Brianna has a masters of education in educational leadership, a DBA business management, and a BS in animal science.

In this lesson, we will learn how a task can be completed effectively by means of task structure. We will define task structure and look at an example. When the lesson concludes, you can take a quiz to test your knowledge.

Introduction to Task Structure

Let's imagine that you are the manager of a restaurant. Each day, you come to work and outline the plan for the day, determining who will fulfill the roles of hostess, waiter, cook, and so forth. However, today is very different because, instead of simply making sure everyone knows their roles, you have three new employees starting. And these new employees don't know much about the responsibilities or tasks of working in a restaurant.

While you know that it will be a very stressful day training the new employees, you wonder if there is any way to make the day go smoother. How can you outline the tasks for each new employee so that the directions are clear and include important details? This is when you remember a useful little system called task structure.

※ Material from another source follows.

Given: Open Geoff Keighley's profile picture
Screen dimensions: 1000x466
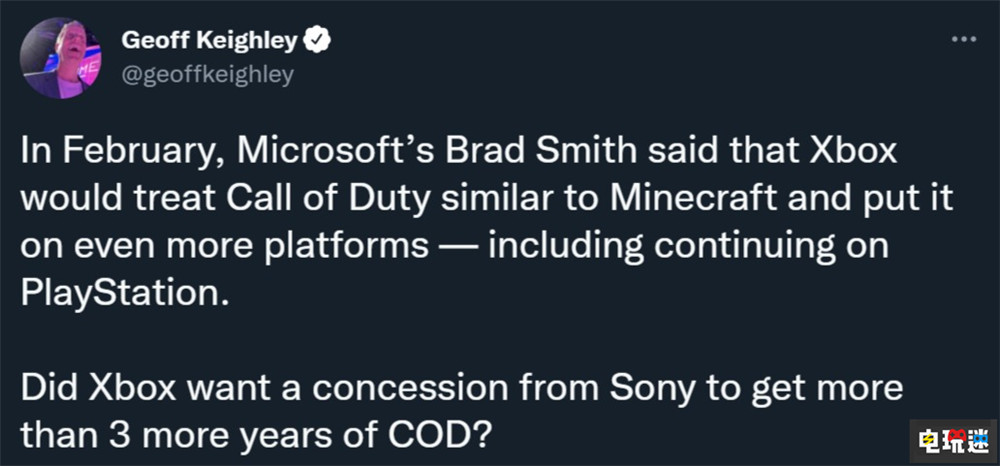Looking at the screenshot, I should point(60,59).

Definition of Task Structure

So what does the term 'task structure' mean? Well, task structure refers to a system by which tasks are clearly defined and described; one in which larger tasks are broken down into smaller, more manageable tasks. The use of this step-by-step plan helps fully prepare employees to compete their assigned tasks in a way that uses time and resources more efficiently. Task structure is one of three components of the path-goal leadership theory, which states that the objective of a leader is to provide superior task structure in order to keep employees motivated and efficient.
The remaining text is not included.